Recorded information:
┄┄┄┄┄┄┄┄┄┄┄┄┄┄┄┄┄┄┄┄

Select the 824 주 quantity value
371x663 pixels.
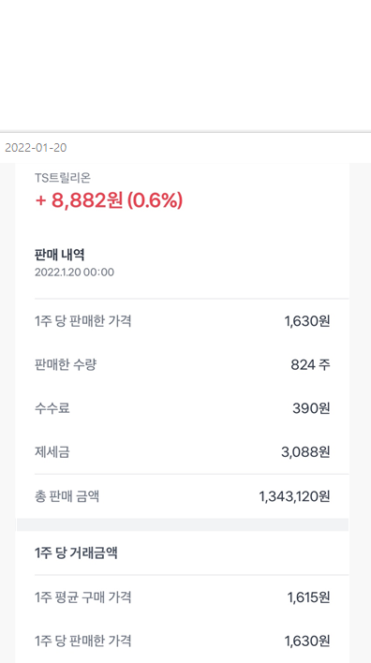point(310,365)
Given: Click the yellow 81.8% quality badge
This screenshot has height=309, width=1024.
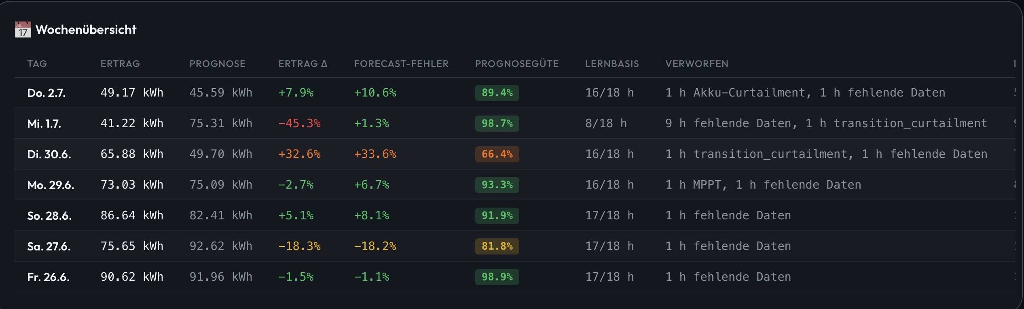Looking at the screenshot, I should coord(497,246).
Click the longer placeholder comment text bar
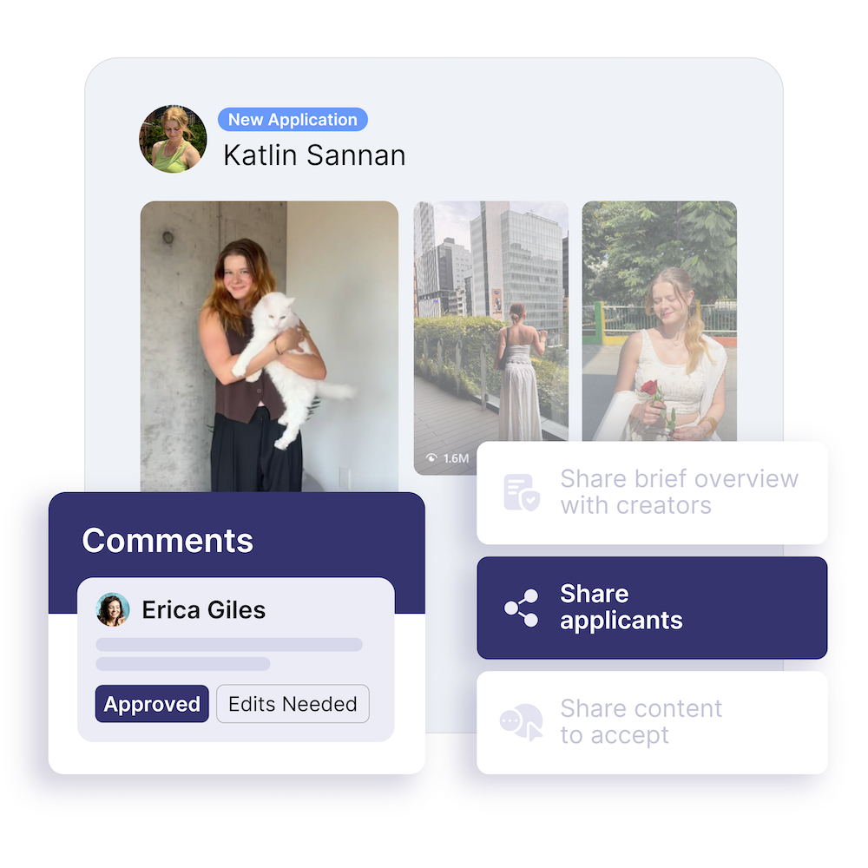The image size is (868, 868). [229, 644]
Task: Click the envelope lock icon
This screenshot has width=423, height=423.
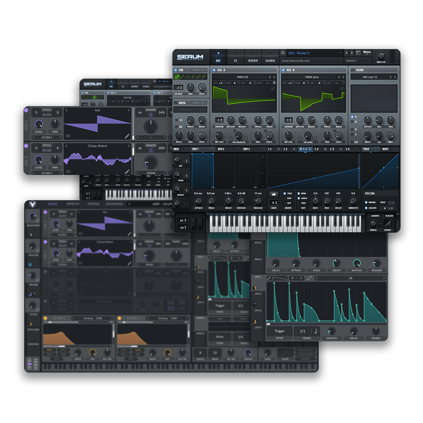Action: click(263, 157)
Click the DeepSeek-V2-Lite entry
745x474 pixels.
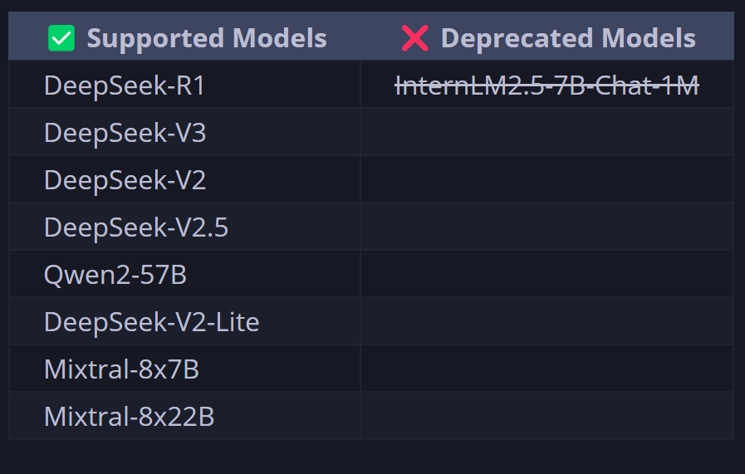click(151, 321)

┄┄┄┄┄┄┄┄┄┄┄┄┄┄┄┄┄┄┄┄

Work instructions: Write out a verbatim copy of the lines from the line that contains "Given: Click the yellow 81.8% quality badge" through the end of the entries above; pictures are not copied.

Task response:
Given: Click the yellow 81.8% quality badge
This screenshot has height=309, width=1024.
Looking at the screenshot, I should coord(497,246).
Click the longer placeholder comment text bar
The image size is (868, 868). [229, 644]
Task: Click the envelope lock icon
This screenshot has width=423, height=423.
Action: click(263, 157)
Click the DeepSeek-V2-Lite entry
745x474 pixels.
click(151, 321)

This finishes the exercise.